What is MTU?

Posted On 2008-01-31 by FortyPoundHead
Tags: Networking Tutorial 
Views: 1524

The MTU is a limit, expressed in bytes, on the size of data sent over a network. It is the maximum size of a single unit (e.g., an Ethernet frame) of digital communications.

MTU sizes are properties of physical network interfaces. The MTU for Ethernet, for instance, is 1500 bytes. Some types of networks (like Token Ring) have larger MTUs, and some types have smaller MTUs. Higher-level network protocols like TCP/IP can be configured with a maximum packet size, but this setting is distinct from the physical MTU. The MTU of a network has important implications on the performance of computer communications as explained below.

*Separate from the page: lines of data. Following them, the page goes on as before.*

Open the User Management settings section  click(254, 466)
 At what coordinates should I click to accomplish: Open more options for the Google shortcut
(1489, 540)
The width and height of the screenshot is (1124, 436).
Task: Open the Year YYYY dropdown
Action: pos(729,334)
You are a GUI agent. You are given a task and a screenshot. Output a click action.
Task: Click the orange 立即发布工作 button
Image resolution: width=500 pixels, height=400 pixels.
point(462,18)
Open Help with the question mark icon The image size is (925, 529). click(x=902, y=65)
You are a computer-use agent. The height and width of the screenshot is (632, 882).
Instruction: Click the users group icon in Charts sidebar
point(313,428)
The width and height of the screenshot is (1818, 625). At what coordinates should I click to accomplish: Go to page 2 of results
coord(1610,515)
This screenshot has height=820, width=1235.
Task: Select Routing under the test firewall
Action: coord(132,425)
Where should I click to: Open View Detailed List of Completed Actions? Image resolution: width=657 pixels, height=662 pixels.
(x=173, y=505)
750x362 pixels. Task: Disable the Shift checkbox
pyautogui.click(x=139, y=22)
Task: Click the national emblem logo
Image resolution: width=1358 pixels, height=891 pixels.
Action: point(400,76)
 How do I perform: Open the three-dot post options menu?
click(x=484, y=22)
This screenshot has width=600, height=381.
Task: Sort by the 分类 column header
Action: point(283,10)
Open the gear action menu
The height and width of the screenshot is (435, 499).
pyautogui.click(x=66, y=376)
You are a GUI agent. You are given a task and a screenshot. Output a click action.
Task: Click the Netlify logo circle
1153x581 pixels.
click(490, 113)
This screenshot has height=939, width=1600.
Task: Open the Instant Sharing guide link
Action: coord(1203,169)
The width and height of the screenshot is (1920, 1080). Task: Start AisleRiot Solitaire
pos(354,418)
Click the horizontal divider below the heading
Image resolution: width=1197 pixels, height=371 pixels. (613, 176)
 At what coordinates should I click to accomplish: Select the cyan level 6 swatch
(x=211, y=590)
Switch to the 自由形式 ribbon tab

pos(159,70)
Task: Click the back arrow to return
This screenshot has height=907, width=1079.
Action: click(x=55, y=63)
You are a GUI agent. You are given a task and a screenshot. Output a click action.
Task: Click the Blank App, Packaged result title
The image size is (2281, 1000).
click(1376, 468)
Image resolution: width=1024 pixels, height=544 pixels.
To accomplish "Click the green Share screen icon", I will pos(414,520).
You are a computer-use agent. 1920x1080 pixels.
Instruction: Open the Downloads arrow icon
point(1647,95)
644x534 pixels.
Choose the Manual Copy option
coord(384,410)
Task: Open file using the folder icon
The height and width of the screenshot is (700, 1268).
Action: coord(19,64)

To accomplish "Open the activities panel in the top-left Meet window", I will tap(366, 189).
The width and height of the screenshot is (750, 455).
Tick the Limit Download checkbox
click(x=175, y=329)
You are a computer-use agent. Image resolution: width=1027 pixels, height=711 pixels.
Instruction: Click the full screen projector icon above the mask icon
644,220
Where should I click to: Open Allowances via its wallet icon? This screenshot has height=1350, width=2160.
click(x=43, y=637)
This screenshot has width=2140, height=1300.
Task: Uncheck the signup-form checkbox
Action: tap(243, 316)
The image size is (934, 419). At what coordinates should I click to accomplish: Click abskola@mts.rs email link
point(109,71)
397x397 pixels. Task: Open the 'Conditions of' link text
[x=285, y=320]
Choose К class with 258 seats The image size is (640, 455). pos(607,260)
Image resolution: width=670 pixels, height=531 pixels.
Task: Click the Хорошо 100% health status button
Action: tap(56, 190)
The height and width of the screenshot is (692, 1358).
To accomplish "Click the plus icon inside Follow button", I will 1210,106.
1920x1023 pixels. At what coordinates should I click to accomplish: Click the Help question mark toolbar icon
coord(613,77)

In Microsoft Windows, the maximum packet size for protocols like TCP can be set in the Registry. If this value is set too low, streams of network traffic will be broken up into a relatively large number of small packets that adversely affects performance. If the maximum TCP packet size is set too high, it will exceed the network''s MTU and also degrade performance by requiring that each packet be subdivided into at least two smaller ones (a process known as fragmentation).

Setting an optimal TCP packet size on home computers can be tricky. For communications within the home LAN, a setting of 1500 bytes to match the Ethernet MTU is optimal. Windows 95 uses a default of 1500 bytes for this reason. However, for communications over a dial-up connection to the Internet, the recommended MTU size is only 576 bytes. Windows 98 uses 576 bytes as its default for this reason. But high-speed connections (including DSL or cable service and home LANs) usually perform better at the higher value. Tuning the maximum packet size of TCP/IP also depends in important ways on two other related parameters named MSS and RWIN.